§ Extracted records
□ □ □

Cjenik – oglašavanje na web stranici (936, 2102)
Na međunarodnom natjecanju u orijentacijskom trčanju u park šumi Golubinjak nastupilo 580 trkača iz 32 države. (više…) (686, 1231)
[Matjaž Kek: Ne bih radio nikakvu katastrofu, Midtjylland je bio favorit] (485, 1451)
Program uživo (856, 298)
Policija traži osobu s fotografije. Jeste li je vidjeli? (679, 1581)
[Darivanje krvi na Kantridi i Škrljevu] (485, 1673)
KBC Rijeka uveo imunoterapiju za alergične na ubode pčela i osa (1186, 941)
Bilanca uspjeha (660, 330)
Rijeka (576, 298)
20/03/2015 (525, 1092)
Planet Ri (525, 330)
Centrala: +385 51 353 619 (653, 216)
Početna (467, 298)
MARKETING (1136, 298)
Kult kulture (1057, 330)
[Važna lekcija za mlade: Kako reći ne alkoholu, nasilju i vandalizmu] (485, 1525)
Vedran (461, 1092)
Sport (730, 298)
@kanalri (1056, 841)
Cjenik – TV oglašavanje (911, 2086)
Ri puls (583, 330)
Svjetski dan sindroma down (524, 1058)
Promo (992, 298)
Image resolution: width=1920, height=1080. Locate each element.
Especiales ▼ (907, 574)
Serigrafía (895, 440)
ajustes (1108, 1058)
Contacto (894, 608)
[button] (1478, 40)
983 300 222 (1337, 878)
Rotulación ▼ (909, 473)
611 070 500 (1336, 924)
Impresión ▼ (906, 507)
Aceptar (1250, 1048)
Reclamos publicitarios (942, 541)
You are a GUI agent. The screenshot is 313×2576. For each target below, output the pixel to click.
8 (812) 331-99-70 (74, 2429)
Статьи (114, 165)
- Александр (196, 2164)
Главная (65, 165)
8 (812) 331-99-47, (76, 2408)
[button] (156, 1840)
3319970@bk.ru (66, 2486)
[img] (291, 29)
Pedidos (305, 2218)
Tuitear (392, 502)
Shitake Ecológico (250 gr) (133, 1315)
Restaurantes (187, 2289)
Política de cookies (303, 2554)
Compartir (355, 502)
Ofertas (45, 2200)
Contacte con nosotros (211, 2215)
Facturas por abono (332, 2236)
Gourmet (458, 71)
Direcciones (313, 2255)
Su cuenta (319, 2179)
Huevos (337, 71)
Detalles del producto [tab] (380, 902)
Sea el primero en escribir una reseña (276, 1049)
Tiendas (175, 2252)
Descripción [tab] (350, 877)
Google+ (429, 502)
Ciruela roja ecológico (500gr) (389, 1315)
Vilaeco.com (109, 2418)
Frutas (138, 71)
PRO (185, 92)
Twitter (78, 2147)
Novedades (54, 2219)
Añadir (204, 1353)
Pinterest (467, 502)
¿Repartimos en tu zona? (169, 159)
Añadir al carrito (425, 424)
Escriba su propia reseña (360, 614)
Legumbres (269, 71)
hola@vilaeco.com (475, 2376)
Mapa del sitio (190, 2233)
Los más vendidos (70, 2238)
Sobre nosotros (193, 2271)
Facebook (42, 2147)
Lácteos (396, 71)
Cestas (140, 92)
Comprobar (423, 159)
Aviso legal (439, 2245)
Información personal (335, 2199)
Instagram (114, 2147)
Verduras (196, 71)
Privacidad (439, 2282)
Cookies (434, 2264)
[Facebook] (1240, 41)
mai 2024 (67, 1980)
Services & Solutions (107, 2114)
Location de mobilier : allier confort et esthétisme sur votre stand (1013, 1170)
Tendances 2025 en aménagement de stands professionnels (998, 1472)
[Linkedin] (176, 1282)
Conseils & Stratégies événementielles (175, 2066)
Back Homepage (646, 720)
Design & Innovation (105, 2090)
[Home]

□ □ □

§ TASK REQUIREMENTS
Starting from the top of the records and ending at the line that contains "Kult kulture (1057, 330)", repeat each line exactly and return only those lines.

§ THE COMPLETED TASK
Cjenik – oglašavanje na web stranici (936, 2102)
Na međunarodnom natjecanju u orijentacijskom trčanju u park šumi Golubinjak nastupilo 580 trkača iz 32 države. (više…) (686, 1231)
[Matjaž Kek: Ne bih radio nikakvu katastrofu, Midtjylland je bio favorit] (485, 1451)
Program uživo (856, 298)
Policija traži osobu s fotografije. Jeste li je vidjeli? (679, 1581)
[Darivanje krvi na Kantridi i Škrljevu] (485, 1673)
KBC Rijeka uveo imunoterapiju za alergične na ubode pčela i osa (1186, 941)
Bilanca uspjeha (660, 330)
Rijeka (576, 298)
20/03/2015 (525, 1092)
Planet Ri (525, 330)
Centrala: +385 51 353 619 (653, 216)
Početna (467, 298)
MARKETING (1136, 298)
Kult kulture (1057, 330)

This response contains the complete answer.